My approach appears rather memory expensive and inefficient, especially with regards to larger data sets. I would really appreciate your thoughts on how to optimize the current process.
I am iterating over all the different columns in my dataset and create two dictionaries (see below) for every column separately which hold the relevant information. As I am checking/testing each row item anyways would it be reasonable to somehow combine all the checks in one go? And if so, how would you approach the issue? Thank you very much in advance for your support.
data_column = input_dataframe.loc[:,"column_1"] # as example, first column of my dataframe
dictionary_column = {}
unique_values = data_column.nunique()
dictionary_column["unique_values"] = unique_values
na_values = data_column.isna().sum()
dictionary_column["na_values"] = na_values
zero_values = (data_column == 0).astype(int).sum()
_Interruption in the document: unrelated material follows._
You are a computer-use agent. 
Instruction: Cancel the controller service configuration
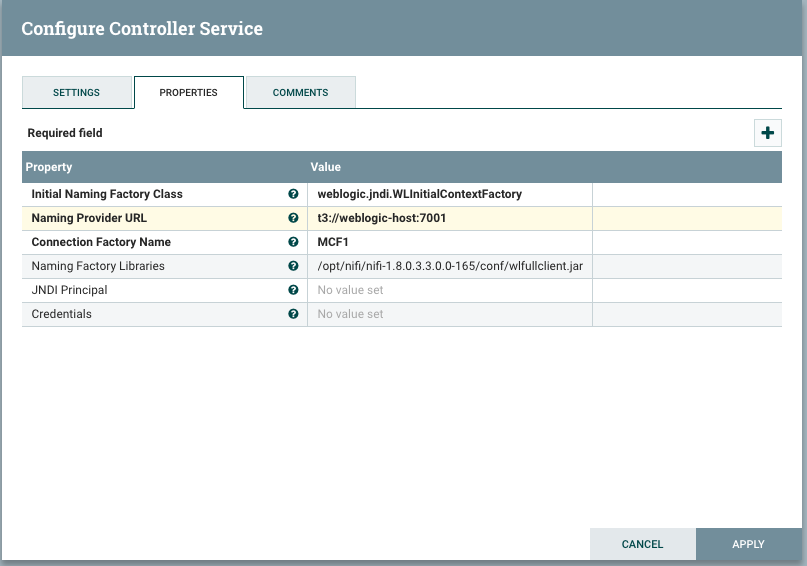coord(642,544)
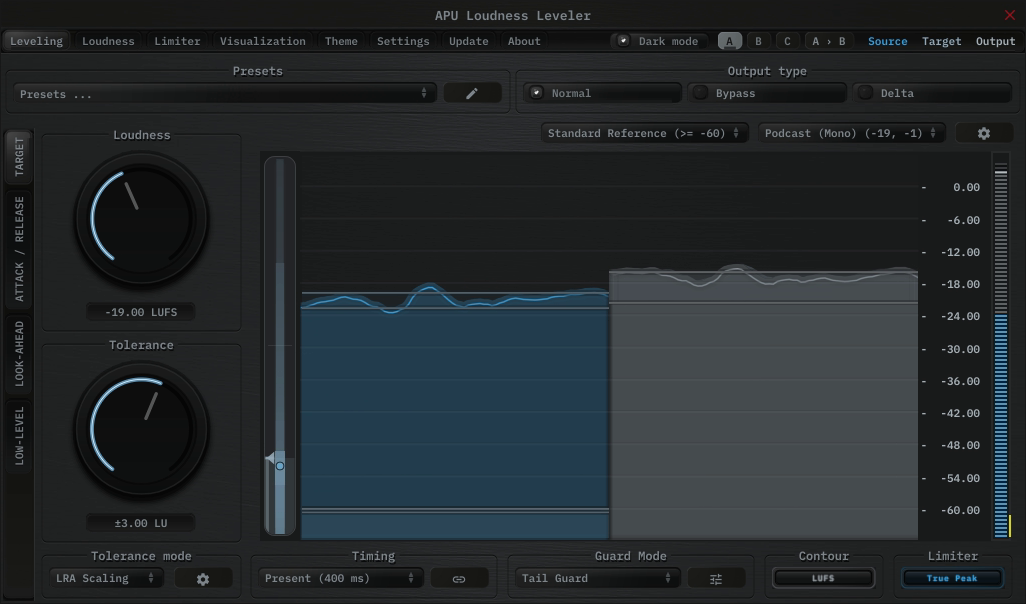Switch to the Visualization tab

tap(262, 41)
dictionary_column["zero_values"] = zero_values
positive_values = (data_column > 0).astype(int).sum()
dictionary_column["positive_values"] = positive_values
negative_values = (data_column < 0).astype(int).sum()
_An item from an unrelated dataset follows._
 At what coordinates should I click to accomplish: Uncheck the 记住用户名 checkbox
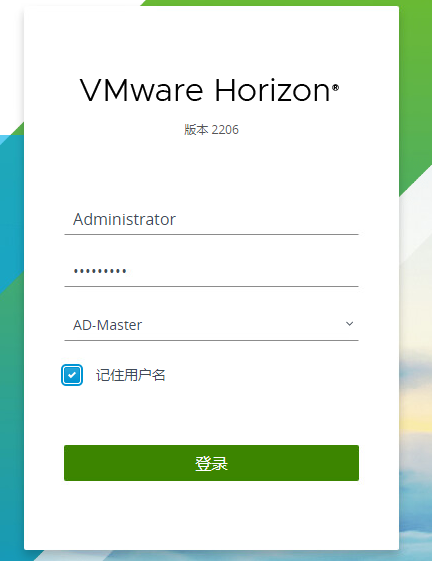tap(72, 375)
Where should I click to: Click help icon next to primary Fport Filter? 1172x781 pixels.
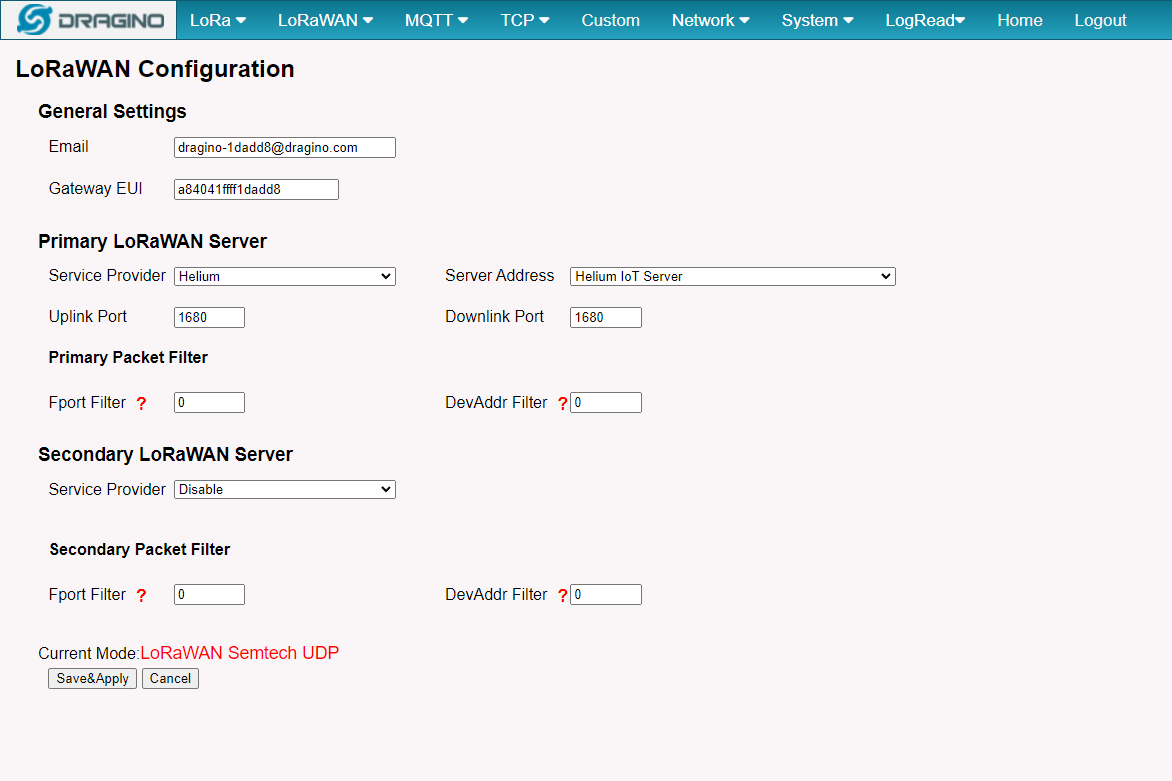[x=141, y=404]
dictionary_column["negative_values"] = negative_values
data_column.dropna(inplace=True) # drop NaN otherwise elemts will be considered as float
info_dtypes = data_column.apply(lambda x: type(x).__name__).value_counts()
dictionary_data_types = {} # holds the count of the different data types (e.g. int, float, datetime, str, ...)
for index, value in info_dtypes.iteritems():
dictionary_data_types[str(index)] = int(value)